It's the Hornets! Not the Bobcats, the Hornets! There's no way in hell they'll win. But since you were rit eabout the spurs, I guess I'll keep an eye on the game. But don't expect them to do anything...It's the Hornets! :biggrin:


----------



## TheRoc5

ezealen said:


> It's the Hornets! Not the Bobcats, the Hornets! There's no way in hell they'll win. But since you were rit eabout the spurs, I guess I'll keep an eye on the game. But don't expect them to do anything...It's the Hornets! :biggrin:


lol my luck only is use 4 the spurs but ok :biggrin:


----------



## texan

We are currently only 1 game back of Phoenix for the 1 seed, and have a 1 game lead over the Heat, so we would have HCA vs. them if the season ended today. Here is a look at the Big 3's records, and their remaining schedules.

San Antonio Spurs(57-20)
Schedule:
Apr 12 vs. Portland
Apr 13 @ Utah 
Apr 16 vs. Memphis
Apr 18 @ Memphis
Apr 20 @ Minnesota 

Phoenix Suns(58-19)
Schedule:
Apr 12 vs. New Orleans
Apr 15 vs. LA Clippers
Apr 16 vs. Sacramento
Apr 18 vs. Denver
Apr 20 @ Sacramento

Miami Heat(56-21)
Apr 14 @ Philadelphia
Apr 15 @ Boston
Apr 17 vs. Indiana
Apr 19 vs. Charlotte
Apr 20 @ Orlando

All of the schedules are pretty even as far as how hard they are, but I think we have a good shot at the No. 1 overall seed. If Duncan comes back within the next game or two, that would greatly improve our chances. I don't know when Shaq gets back for the Heat, but it seems like they have cooled down, and are not going to get the overall number 1.


----------



## FreeMason Jr.

Miami shouldn't lose any of those games, and the only one I can see the Suns losing is the second Sac one. So if I'm rite we'll need to win the rest of our games to take the number one seed. That's kinda tough, especially with the back-to-back memphis games, luckily I'm always wrong :biggrin:


----------



## TheRoc5

ur over rating memphis. sure they play good vs us but when we need to win for or at the playoffs we win


----------



## texan

ezealen said:


> Miami shouldn't lose any of those games, and the only one I can see the Suns losing is the second Sac one. So if I'm rite we'll need to win the rest of our games to take the number one seed. That's kinda tough, especially with the back-to-back memphis games, luckily I'm always wrong :biggrin:


Miami, without Shaq(when is he due back?), is susceptible to lose to Philly, Boston and Indiana. Boston and Indiana have been playing very well lately, and Philly is vying for a playoff birth. Don't think those games will be easy for the Heat.

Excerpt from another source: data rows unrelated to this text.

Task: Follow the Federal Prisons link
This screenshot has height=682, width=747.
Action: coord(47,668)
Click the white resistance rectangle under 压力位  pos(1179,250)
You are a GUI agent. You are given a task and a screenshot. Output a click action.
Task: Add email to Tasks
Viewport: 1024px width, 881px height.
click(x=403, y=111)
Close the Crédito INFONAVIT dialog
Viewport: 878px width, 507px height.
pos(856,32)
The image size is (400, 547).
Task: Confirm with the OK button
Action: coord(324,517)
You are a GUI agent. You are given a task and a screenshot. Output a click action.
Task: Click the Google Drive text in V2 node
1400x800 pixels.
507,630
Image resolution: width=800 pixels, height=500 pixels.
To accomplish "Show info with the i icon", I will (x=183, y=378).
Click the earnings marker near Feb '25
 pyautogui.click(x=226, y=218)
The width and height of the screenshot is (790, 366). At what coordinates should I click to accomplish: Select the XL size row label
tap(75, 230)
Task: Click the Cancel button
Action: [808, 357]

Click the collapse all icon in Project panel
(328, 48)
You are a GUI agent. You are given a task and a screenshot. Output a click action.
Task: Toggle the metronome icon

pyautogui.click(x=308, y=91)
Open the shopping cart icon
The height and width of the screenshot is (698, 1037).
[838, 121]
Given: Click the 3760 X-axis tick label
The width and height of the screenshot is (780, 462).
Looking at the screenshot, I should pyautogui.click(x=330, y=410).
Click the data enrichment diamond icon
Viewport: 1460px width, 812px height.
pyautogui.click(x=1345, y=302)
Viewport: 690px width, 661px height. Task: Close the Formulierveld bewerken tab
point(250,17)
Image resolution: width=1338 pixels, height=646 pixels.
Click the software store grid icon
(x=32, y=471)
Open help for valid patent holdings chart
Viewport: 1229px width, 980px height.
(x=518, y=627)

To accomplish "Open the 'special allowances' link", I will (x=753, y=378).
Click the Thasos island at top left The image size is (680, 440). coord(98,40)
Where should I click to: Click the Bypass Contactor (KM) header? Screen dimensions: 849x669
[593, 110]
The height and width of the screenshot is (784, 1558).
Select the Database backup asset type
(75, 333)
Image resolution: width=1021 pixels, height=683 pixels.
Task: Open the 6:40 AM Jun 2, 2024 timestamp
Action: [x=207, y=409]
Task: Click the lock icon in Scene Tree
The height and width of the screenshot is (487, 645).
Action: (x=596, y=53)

Phoenix probably has the easiest schedule, but they still have to play Sactown twice, and I am convinced they will lose at least one of those games. They also have to play Denver, which has been playing well lately. I could easily see them losing two of those games.

As for us, Memphis is good, but we can beat them once, if not twice, and our only other semi-hard game is vs. Minny. Utah and Portland are games we should win. If we go 4-1, or undefeated, we have a very good shot at the 1 seed.


----------



## TheRoc5

we are the division champs Spurs


----------



## TheRoc5

hornets down by 6 at half hopefully they can pick it up and finish the gm to give us the best record


----------



## FreeMason Jr.

Hornets vs. Suns

1st quarter
New Orleans: 22
Phoenix: 25

2nd quarter:
New Orleans: 26
Phoenix: 29

Halftime
New Orleans: 48
Phoenix: 54

The Hornets have been outscored in each quarter by a mere 3 points. They're down by six at half which is alot better than I would ever have guessed, but remember the Lakers were up two at half time the other night and they loss by 11.


----------



## FreeMason Jr.

New Orleans up by 6 with 7 minutes left in the third! :banana: Could they pull away with the HUGE upset?


----------



## FreeMason Jr.

3rd quarter:
New Orleans: 25
Phoenix: 19

Total so far:
New Orleans: 73
Phoenix: 73

Hopefully New Orleans doesn't blow it in the fourth like L.A. did.


----------



## FreeMason Jr.

And the Hornets are blowing it...down 9 with 3:15 left in the game.


----------



## FreeMason Jr.

The Hornets really blew it in the end. Phoenix wins 85-99.


----------



## KokoTheMonkey

Phoenix is just teasing us, aren't they?


----------



## FreeMason Jr.

Maybe they're trying to get back at us for playing "mind game"


----------



## KokoTheMonkey

ezealen said:


> Maybe they're trying to get abck at us for playing "mind game"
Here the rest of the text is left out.